- Genre: Supernatural, horror
- Written by: Gwyneth Hughes
- Directed by: Ashley Pearce
- Starring: Michael Palin Mark Addy Jodie Comer
- Country of origin: United Kingdom
- Original language: English
- No. of series: 1
- No. of episodes: 3

Production
- Executive producers: Rebecca Keane; Damien Timmer; Gwyneth Hughes; Polly Hill;
- Producer: Chris Carey
- Production locations: Scarborough, North Yorkshire, England
- Editor: Adam Bosman
- Running time: 60 minutes
- Production company: Mammoth Screen

Original release
- Network: BBC One; BBC One HD;
- Release: 23 November – 7 December 2014

= Remember Me (TV series) =

Remember Me is a British drama television serial that premiered on BBC One in autumn 2014. Written by Gwyneth Hughes, the three-part mystery was made by Mammoth Screen.

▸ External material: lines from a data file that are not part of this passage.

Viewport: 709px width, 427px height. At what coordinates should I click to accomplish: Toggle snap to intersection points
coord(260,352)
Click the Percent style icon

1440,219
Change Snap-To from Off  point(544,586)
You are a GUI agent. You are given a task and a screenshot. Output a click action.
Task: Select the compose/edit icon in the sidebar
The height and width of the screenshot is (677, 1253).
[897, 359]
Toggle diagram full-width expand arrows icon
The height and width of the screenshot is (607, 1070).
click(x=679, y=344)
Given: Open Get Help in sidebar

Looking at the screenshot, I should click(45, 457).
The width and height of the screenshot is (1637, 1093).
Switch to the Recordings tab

Michael Palin plays the lead role, making it his first regular television acting role in 20 years.

==Plot==
The elderly Tom Parfitt (Michael Palin) fakes a fall at his long-term terraced house in Yorkshire, to escape to a care home. However, moments after arriving the social worker that delivered Tom is thrown from the seemingly impenetrable fourth floor window of Tom's room, with only her and the frail Tom inside. This mystifies teenaged care assistant Hannah (Jodie Comer), although local police, including depressed detective Rob Fairholme (Mark Addy) are largely uninterested. One by one, strange things begin happening to those in contact with Tom, including Hannah and her family, and Tom soon vanishes from his hospital bed without explanation. Returning to Tom's home, Hannah starts to piece together several clues that lead her to Scarborough, where a dark secret from Tom's past comes to light and it becomes apparent that the paranormal is moving against them.

==Cast==

| Character | Episode 1 | Episode 2 | Episode 3 |
| Hannah Ward | Jodie Comer |  |  |
| Isha | Mayuri Boonham |  |  |
| Jeff Harding |  | Richard Lumsden |  |
| Andy Phelps | Marcus Garvey |  |  |
| Lucy Fairholme | Kate Dobson |  |  |
| Shirley Padfield | Noreen Kershaw |  |  |
| Tom Parfitt | Michael Palin |  |  |
| Nancy | Eileen Davies |  |  |
| Jan Ward | Julia Sawalha |  |  |
| Sean Ward | Jamie Rooney-West |  |  |
| Zamir Salim | Aqib Khan |  |  |
| Rob Fairholme | Mark Addy |  |  |
| Loveday Hutton |  |  | Sheila Hancock |
| Allison Denning | Rebekah Staton |  |  |
| Roshana Salim | Mina Anwar |  |
| Debbie Farthing | Kirsty Hoiles |  |
| Akil Salim | Ubayd Rehman |  |
| DCI Grogan | Tony Pitts |  |  |
| Mavis | Rita May |  |  |

==Production==
In February 2013, the series was commissioned by Ben Stephenson and Danny Cohen for BBC One. Filming began in January 2014 in Huddersfield and Scarborough. The series is produced by Chris Carey and directed by Ashley Pearce. Funding was provided by ITV GE and North Light Film Studios. The British Film Institute issued a tax break on the series. It started airing Sunday 23 November 2014 at 9pm. The series consisted of one run of three episodes.

==Foreign broadcasts==
The series was shown in the US on PBS in summer 2017.